Le rap de Flynt, lui, est voulu comme intemporel, pendant que les autres font de la musique “du moment” qui sera sortie des esprits dans 6 mois. Ce qui compte, c’est la fameuse première semaine de vente, et ça c’est accentué aujourd’hui. D’où ses paroles militantes : “Je dis que l’avenir de cette musique doit revenir aux amateurs, il faut la reprendre des mains d’un programmateur, ta playlist est truffée de mauvaises prestations, des pickpockets sont susceptibles d’agir dans cette station”. Avec un joli double sens du mot “station”, et une référence au message diffusé dans certaines stations de métro parisiennes. Comme au début de son premier couplet: “l’île de France est une carotte parce qu’il y a pas la mer”. Toujours un petit jeu de mot glissé quelque part, un double sens, une opposition (“peuple malade”, et politiciens qui “soignent leurs réputations”), une inversion (noie le poisson dans la plaie, remue le couteau dans l’eau), des références, bref, Flynt aime faire du beau rap, technique, qui rime, avec des figures de style, des messages : du rap pour écouter avec son cerveau.
Flynt s’engage jusque dans son rap, en montrant à tout le monde que ça n’est pas parce qu’on vient des quartiers, qu’on fait du rap, qu’on est forcément un mec qui ne comprend rien, ou ne s’intéresse pas aux enjeux qui nous concernent. Au contraire, si on choisit de ne pas jouer le jeu de cette société française, c’est parce qu’on a compris que les cartes étaient truquées dès le départ. Flynt va donc essayer de survivre en faisant le bien autour de soi, appeler les frères à se réveiller et à s’entre-aider, pour s’élever.
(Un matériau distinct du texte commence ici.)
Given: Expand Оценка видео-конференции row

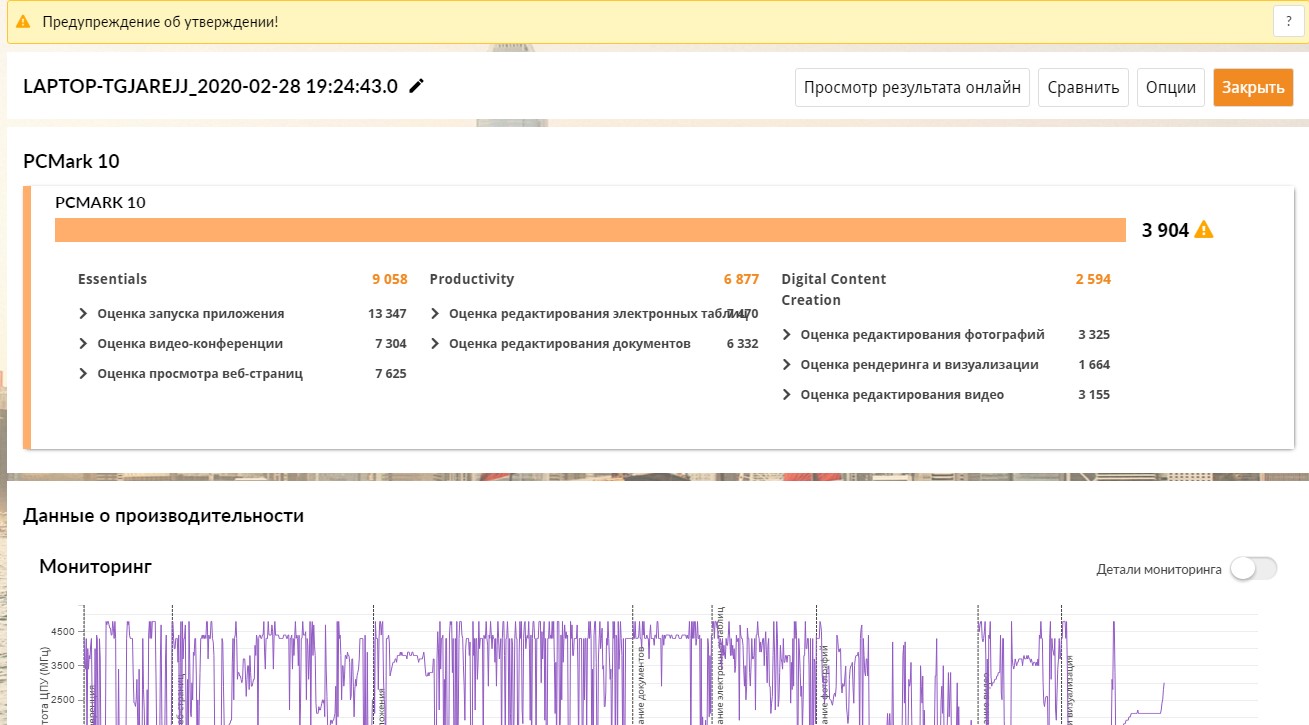Looking at the screenshot, I should [84, 344].
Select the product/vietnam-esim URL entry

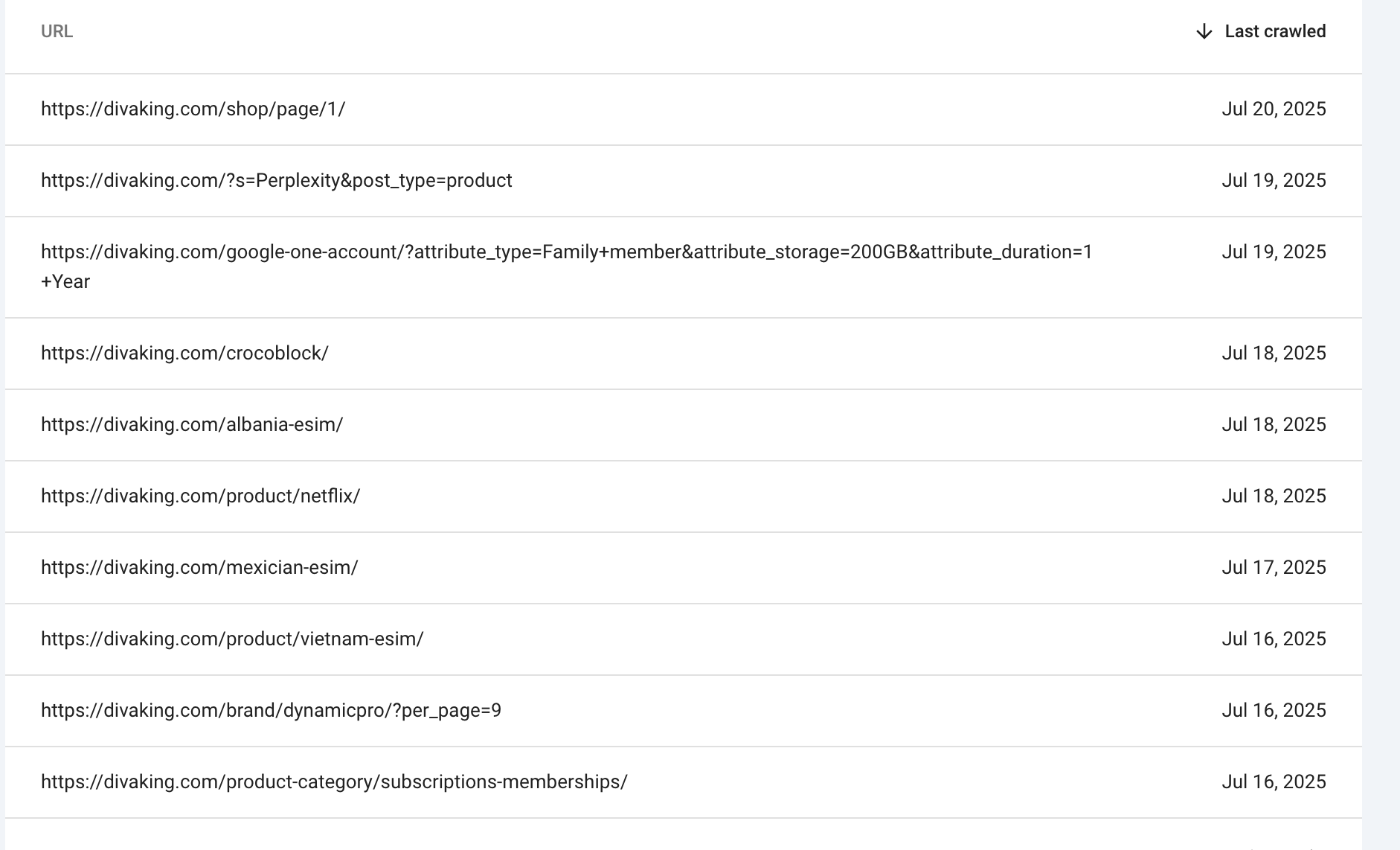tap(232, 639)
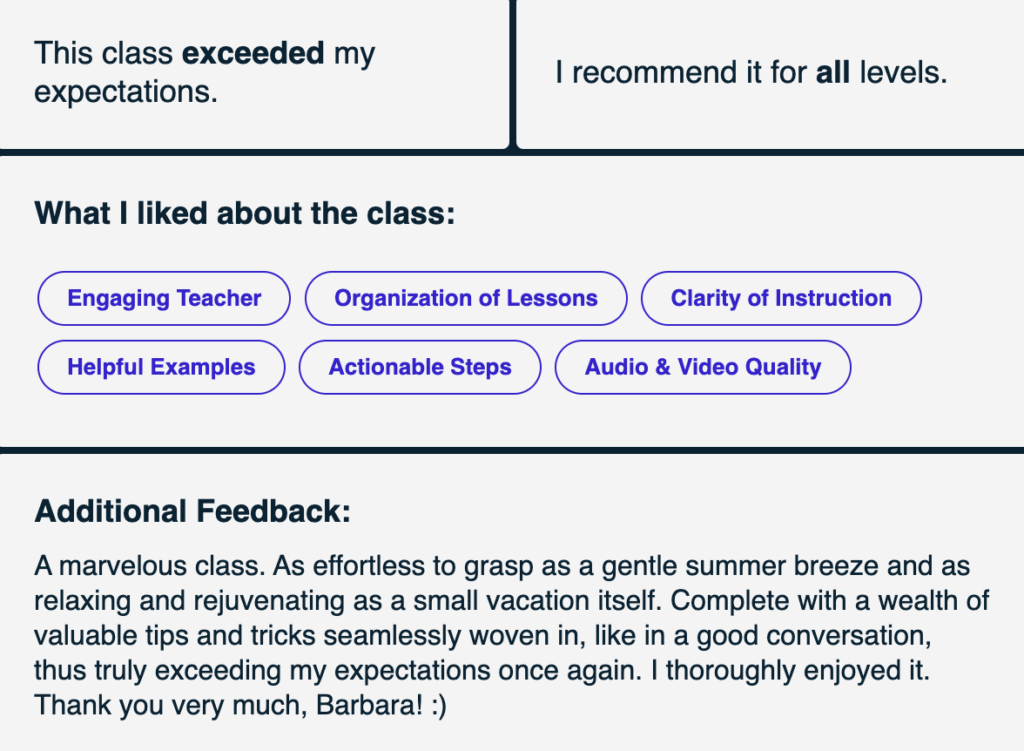Select the Helpful Examples tag
The height and width of the screenshot is (751, 1024).
tap(161, 367)
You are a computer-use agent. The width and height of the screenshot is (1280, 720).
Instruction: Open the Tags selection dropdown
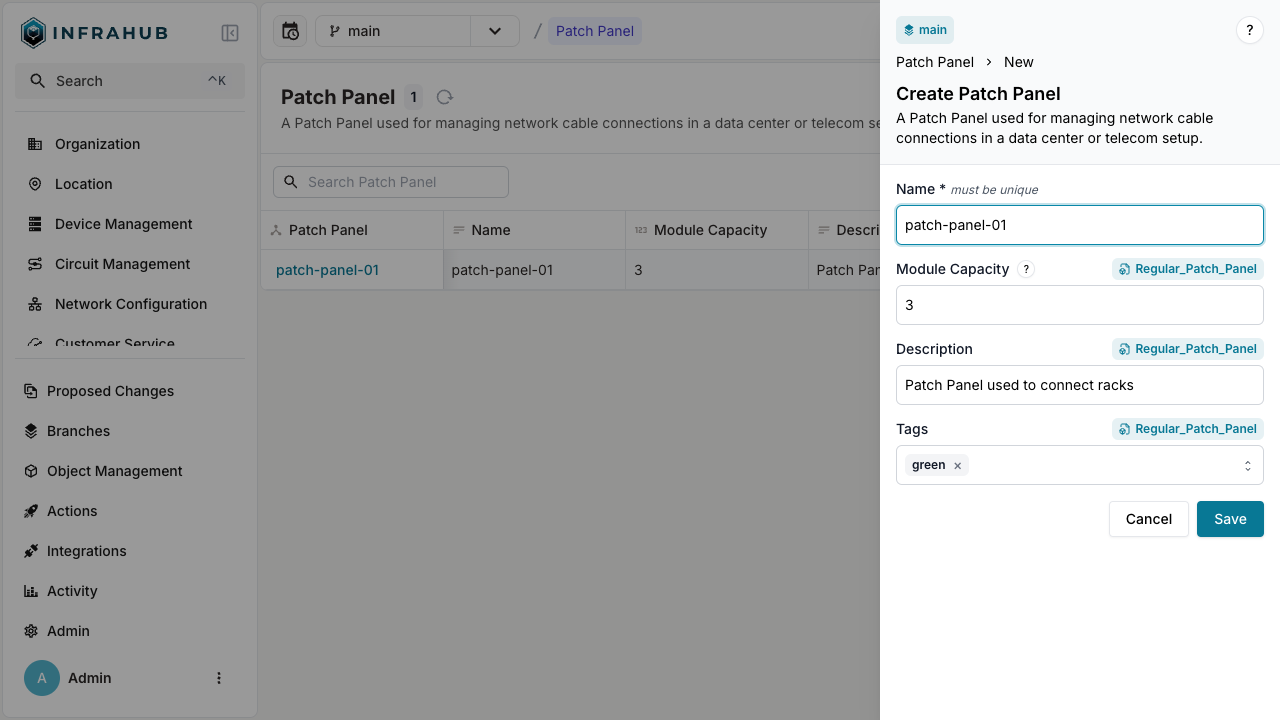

Cet appel est passé de manière apaisante et non violente : “y a plein de raisons de dire que c’est hardcore ici, mais je n’admire ni la violence ni ceux qui la glorifient, qu’elle soit physique ou morale, mafieuse ou policière, racailleuse, sociale ou raciste elle prolifère”. Cette société de la violence, Flynt la rejette, sous toutes ses formes, car la violence appelle la violence, c’est bien connu. A l’écoute de ce morceau, on comprend mieux pourquoi il a marqué tous les rappeurs parisiens : le MC est sincère, authentique, et il rappe avec une maîtrise rarement égalée depuis des choses qui touchent les gens. Et c’est donc forcément un classique.